There is many theories as for the authors, some speculating that new exchanges entering the market could be responsible because of the “illegal nature of Bitcoin during this period. “However, for-profit traders are the obvious candidates.
In any case, currency trading was not the only target of DDoS attacks; gambling sites, mining pools, e-wallets and forums were also badly received. A report by the IT and engineering department of Southern Methodist University found that between May 2011 and October 2013, there were 142 unique DDoS attacks on 40 bitcoin services, with “7% of all known operators” having been targeted.
Dropped by DDoS
The aforementioned poster on bitcointalk.org called DDoSing’s practice the influential forum, which caused a reliable drop in the price of bitcoin, “market manipulation in the Wild West” – and he was right. With the slow or offline forum (and other bitcoin portals such as Bitcoincharts also affected), panic ensued and large discharges quickly followed. Whoever committed the trade would then watch the price fall and buy at the bottom. This kind of scam continued all the time during Mt. Gox years, with detailed information on forum hacks here.

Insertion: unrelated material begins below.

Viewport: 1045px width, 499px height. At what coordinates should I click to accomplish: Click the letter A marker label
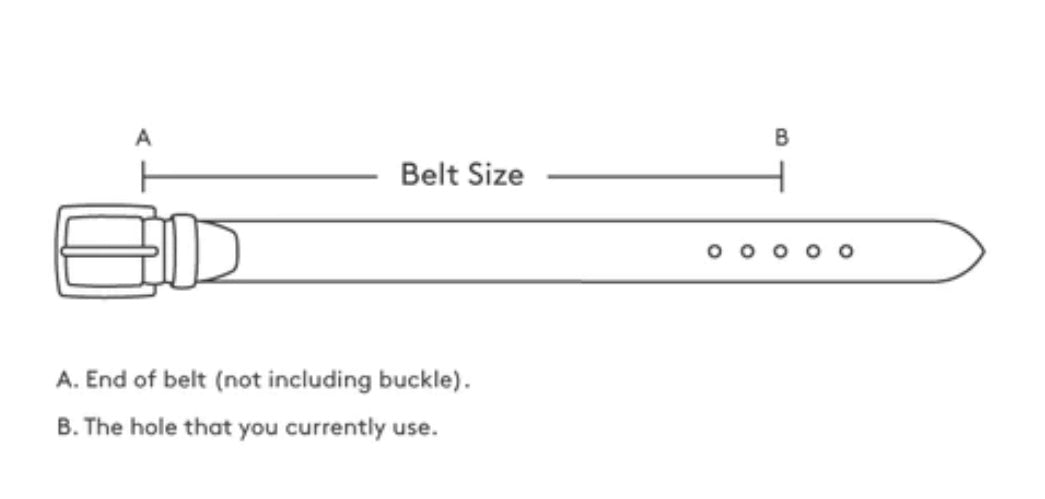143,138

The ripple effects on the market for DDoS attacks on the Bitcointalk forum, in particular, have been recognized elsewhere, such as on Reddit, where an exasperated poster said, “We will go back up after the attack ends. These panic sellers never learn. It was a more optimistic take than another poster that mad “My long-term order got a margin called up because of those fucking assholes.”

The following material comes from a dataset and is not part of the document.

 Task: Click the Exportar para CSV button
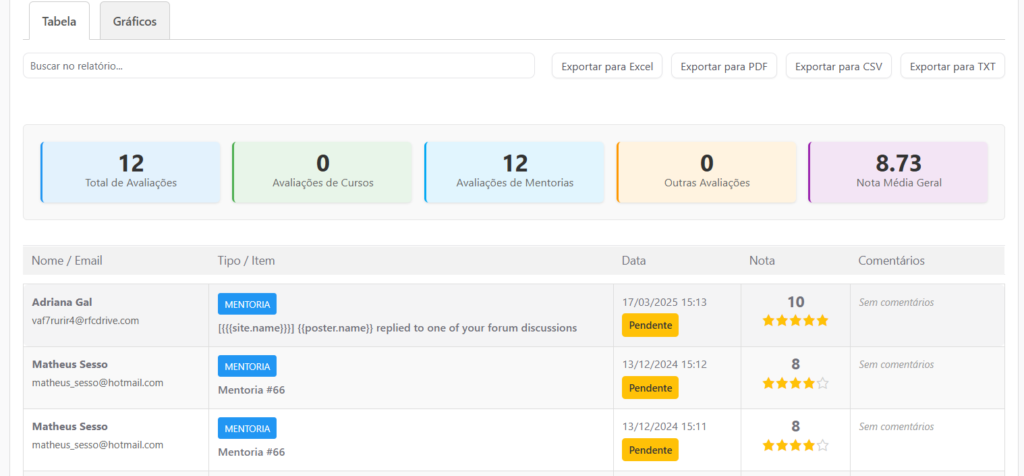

Can DDoS attacks still affect the price of Bitcoin?
DDoS attacks – as indicated by incidents last week with Okex and Bitfinex – remain a problem for crypto trading, and the buying and selling of panic can still be triggered by such events. In late 2017, widespread DDoS attacks against crypto exchanges were largely blame for clearing $ 53 billion of total cryptocurrency market capitalization in less than an hour. In 2018, meanwhile, bitcoin fell $ 300 after Bitmex temporarily closed following a DDoS attack.

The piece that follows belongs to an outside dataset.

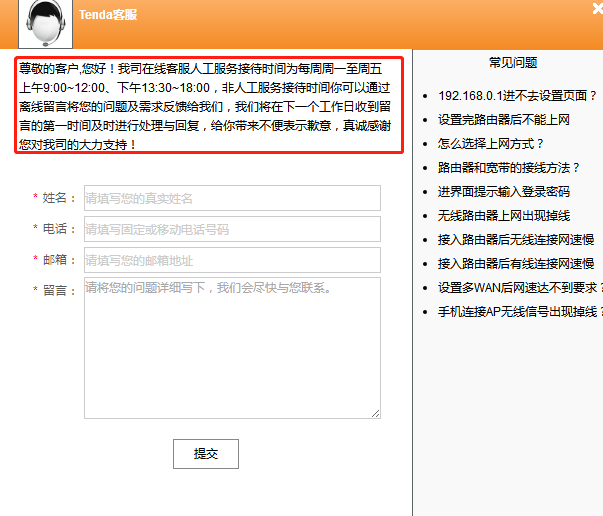
Task: Open 无线路由器上网出现掉线 FAQ
Action: click(503, 216)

The Bitfinex crash caused by a so-called DDoS attack took about an hour. Almost no transaction executed but the service is now resumed. It is interesting to note that a similar attack took place yesterday against OKEx. pic.twitter.com/wpXtiWgvCv
– Larry Cermak (@lawmaster) February 28, 2020
It should be noted, however, that the basic processes and prevention mechanisms of DDoS have improved a lot since Mt. Gox years. The prospect that any trader – with the exception of a bitcoin whale – alone influences price as much as possible in 2013 is distant. Today, Twitter crypto is the closest thing we have to the Bitcointalk forum, and in the unlikely event that the social network is DDoSed, the bitcoin won’t flash.
Bitcoin History is a multi-part series of news.Bitcoin.com retracing pivotal moments in the evolution of the world’s first cryptocurrency. Read part 24 here.